- _AIM OF THE EXERCISE_:
Do these statements agree with the passage on teaching an animal a "no" behavior? Answer yes or no for each and quote the words of the passage that decide it.
1. Ken has used the approach with a sea lion and two dogs.
2. Ken believes the approach should be used with all animals.
3. Teaching the "no" behavior too early can cause the animal to get stuck on it.

- _SELECTED PASSAGE_:
···

Is this a useful approach?
Since doing this training with Kayavak, Ken has done the same thing with a sea lion and two dogs. They were all cases where the animal had lost confidence in the training. Having a default behavior that was always reinforceable meant they always had a way to earn reinforcement and it gave them choices.
He did find that, as with Kayavak, once the “no” behavior had been learned, the animals were fairly discriminating in when they used it. They might offer “no” instead of doing a cued behavior if the cued behavior was difficult, uncomfortable, or unknown. They also might offer it after an error.
Despite his success, he’s not sure you should use it with all animals. Usually if an animal is trained with positive reinforcement, it already has lots of ways to say “no,” so it’s not necessary to teach another one. It may be more useful to work on your own training or observation skills so you notice the first signs of frustration and can adjust before the animal reaches the point where it needs to say “no.”
There may also be difficulties if you teach it too early because the animal might get “stuck” on that behavior. This point made me think of Jesus and his comments about the danger of having a limited repertoire. Ken thinks it’s better to teach the animal a larger repertoire and then add a “no” behavior if needed, either because the relationship has broken down, or the animal has lost confidence. If you do teach a “no” behavior, it’s important to choose an appropriate one, either one that is useful or is a starting point for other behaviors.

···

- _AVAILABLE DATA_:
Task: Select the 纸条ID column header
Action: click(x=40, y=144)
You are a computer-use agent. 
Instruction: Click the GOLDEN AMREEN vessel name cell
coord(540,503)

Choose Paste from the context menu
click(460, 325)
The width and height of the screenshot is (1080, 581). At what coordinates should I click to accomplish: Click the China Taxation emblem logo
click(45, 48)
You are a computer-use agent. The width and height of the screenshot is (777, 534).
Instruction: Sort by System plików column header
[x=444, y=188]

···

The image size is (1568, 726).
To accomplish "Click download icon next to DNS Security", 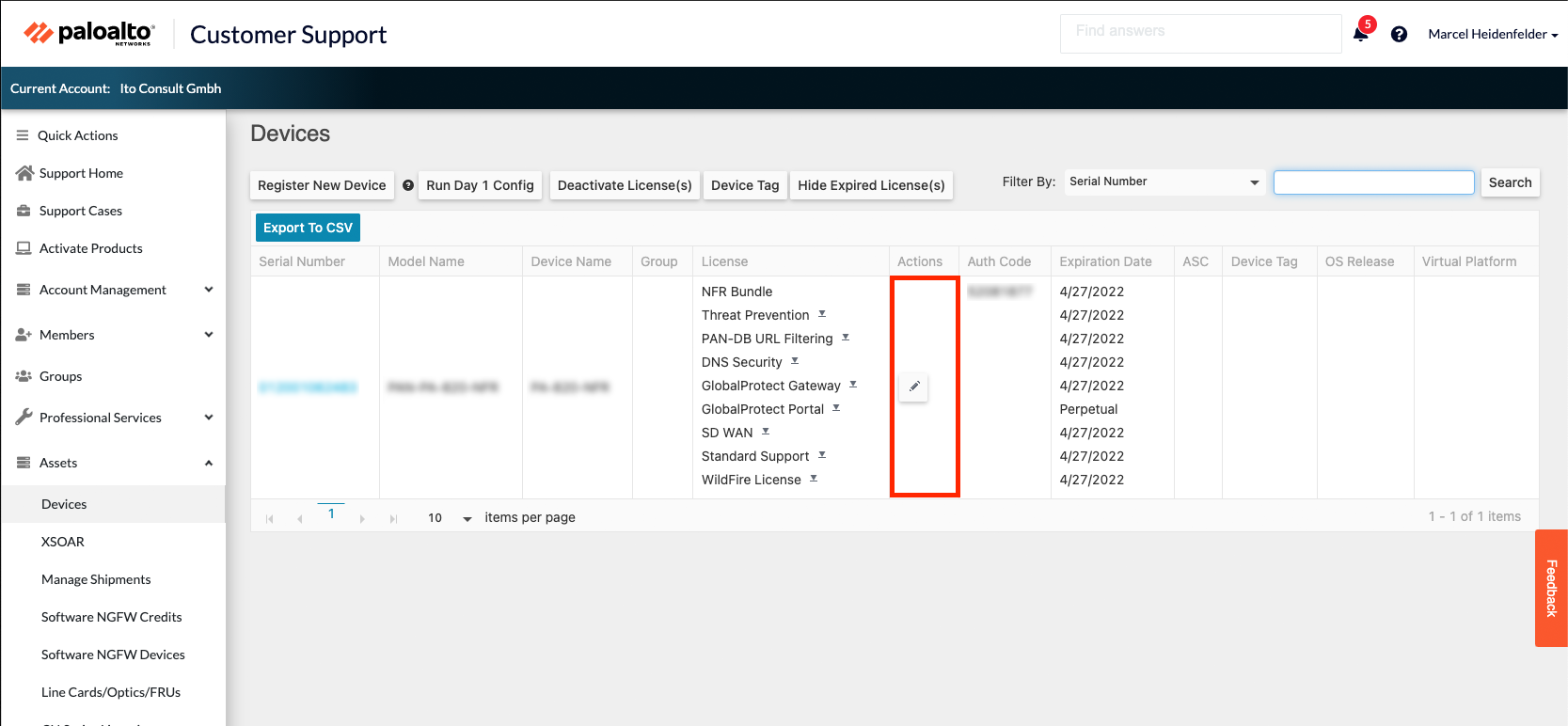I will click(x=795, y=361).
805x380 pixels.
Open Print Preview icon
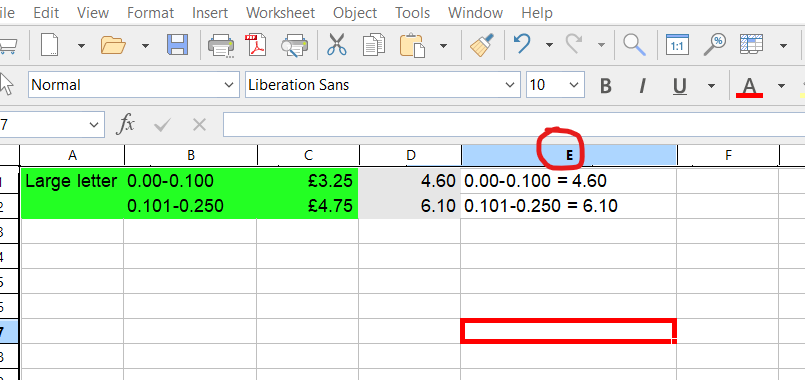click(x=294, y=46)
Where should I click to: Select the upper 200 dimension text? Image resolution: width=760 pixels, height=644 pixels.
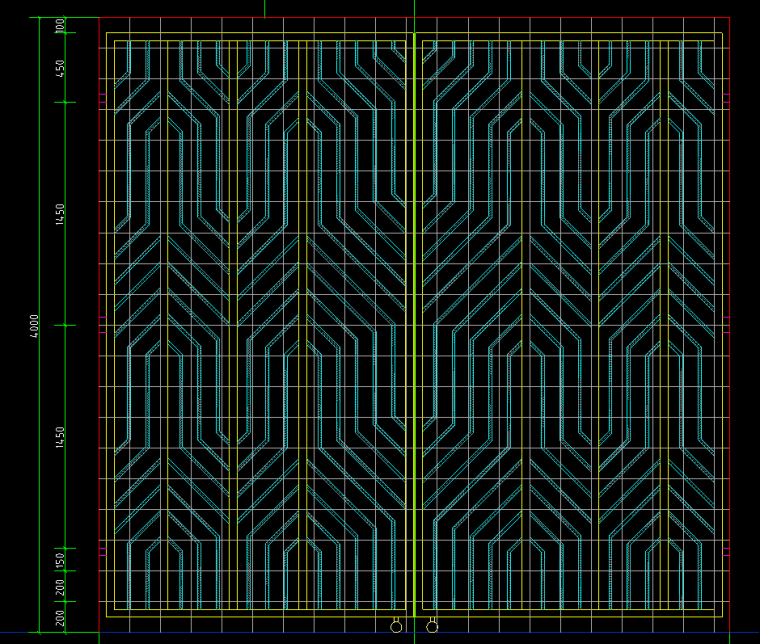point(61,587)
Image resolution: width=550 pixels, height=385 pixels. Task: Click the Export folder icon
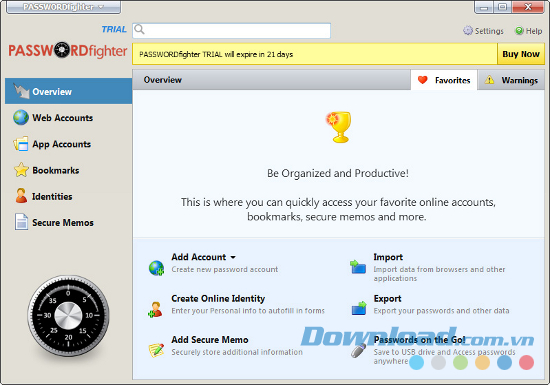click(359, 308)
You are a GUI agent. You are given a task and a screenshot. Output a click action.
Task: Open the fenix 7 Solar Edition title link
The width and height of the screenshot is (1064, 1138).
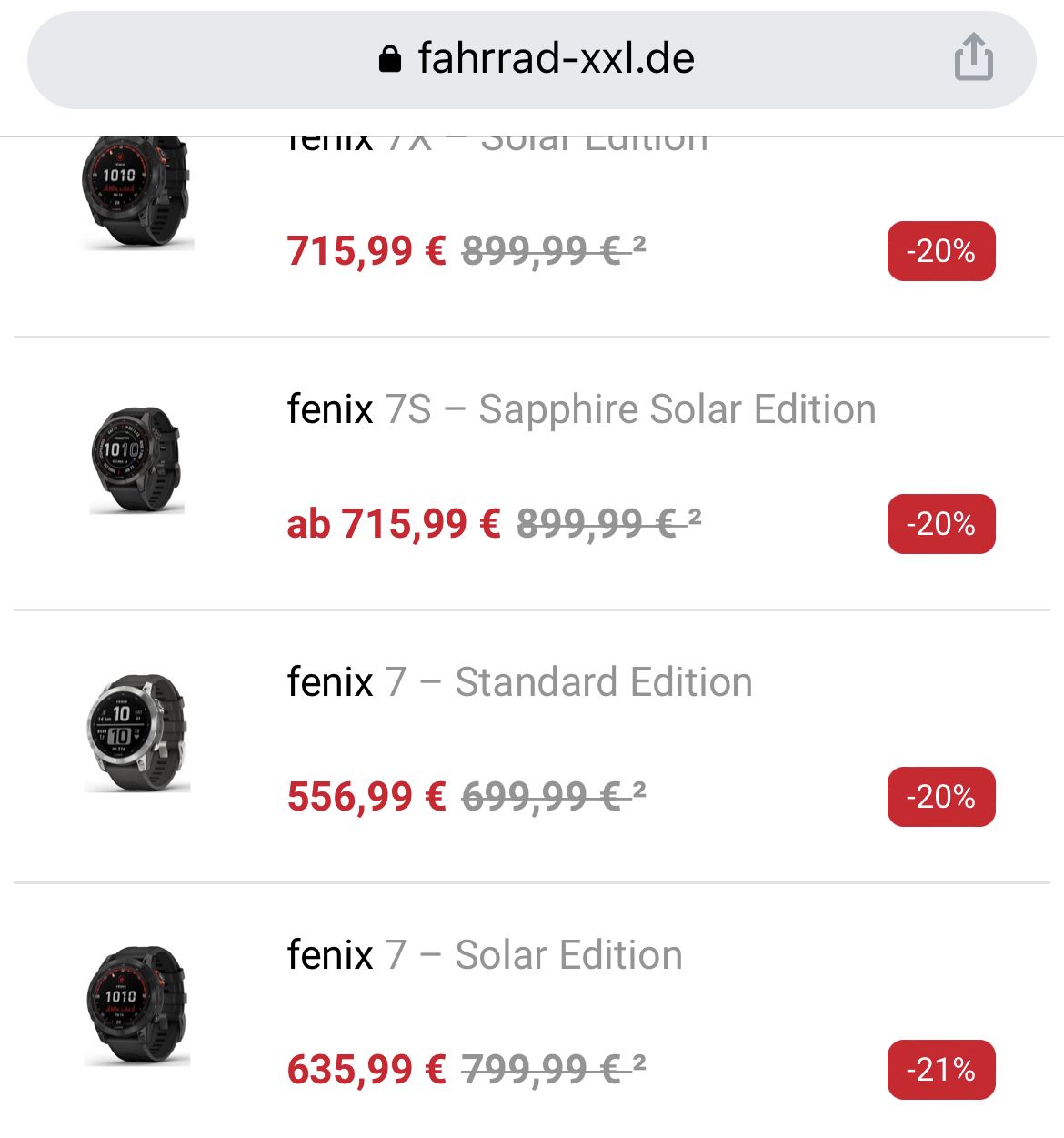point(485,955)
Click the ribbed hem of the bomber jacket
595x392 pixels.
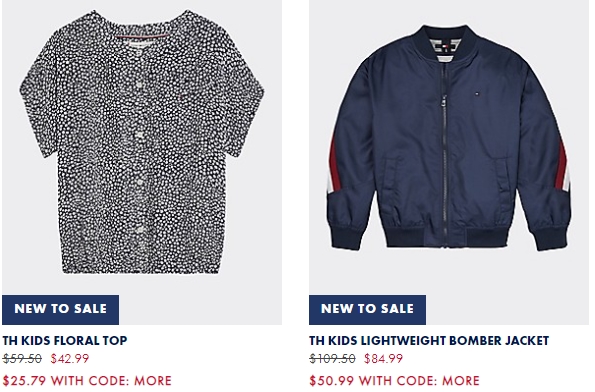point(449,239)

···

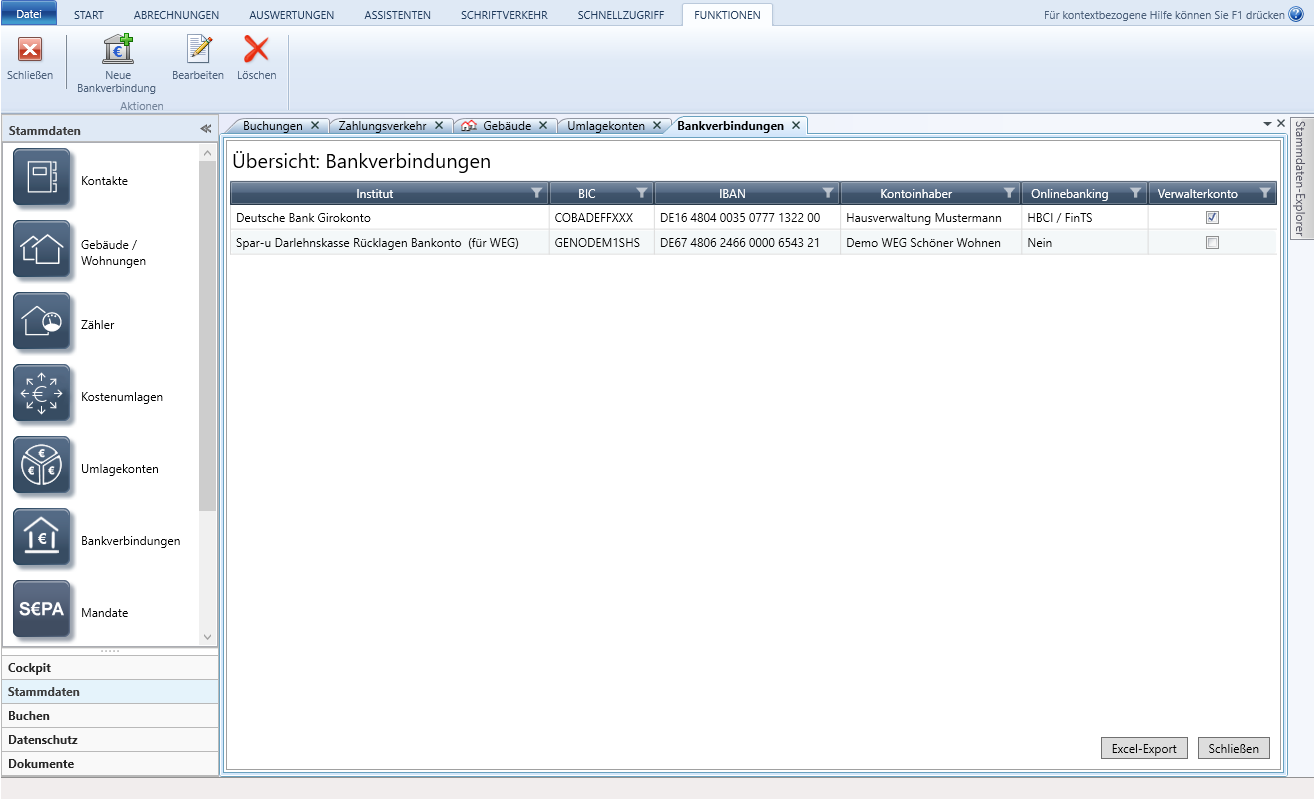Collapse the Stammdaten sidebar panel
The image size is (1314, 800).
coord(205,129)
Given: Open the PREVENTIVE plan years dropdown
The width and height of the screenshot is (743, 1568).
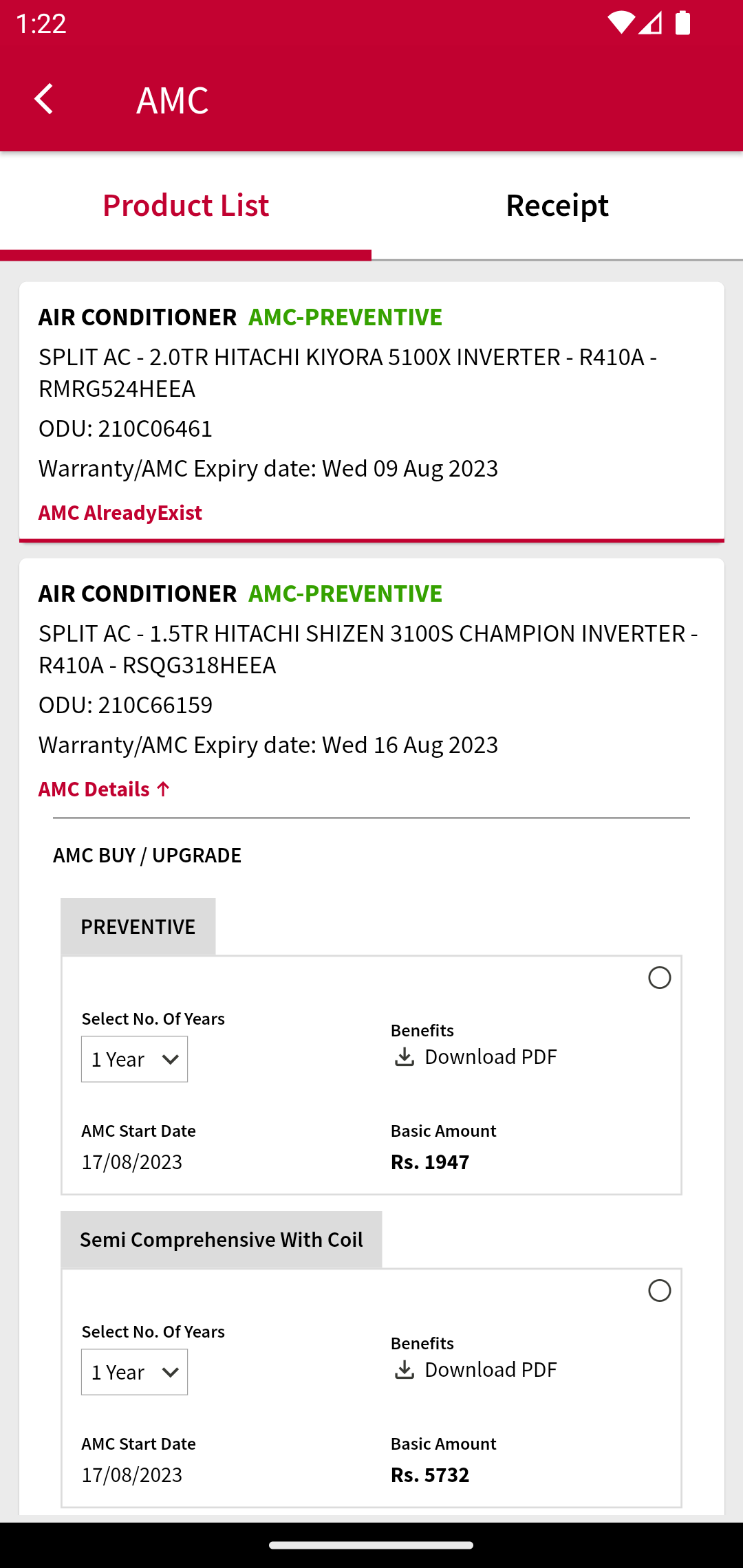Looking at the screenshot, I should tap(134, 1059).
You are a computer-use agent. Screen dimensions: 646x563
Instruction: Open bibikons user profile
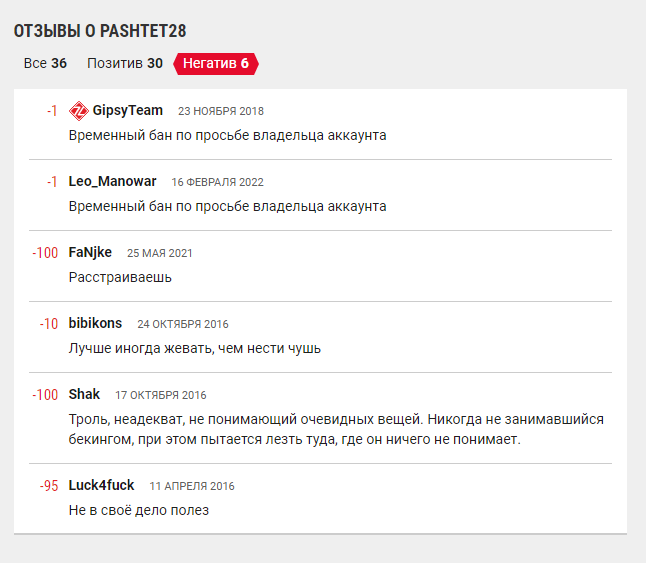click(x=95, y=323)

···

- _YOUR RESPONSE_:
1. Yes: "Ken has done the same thing with a sea lion and two dogs."
2. No: "he’s not sure you should use it with all animals."
3. Yes: "There may also be difficulties if you teach it too early because the animal might get “stuck” on that behavior."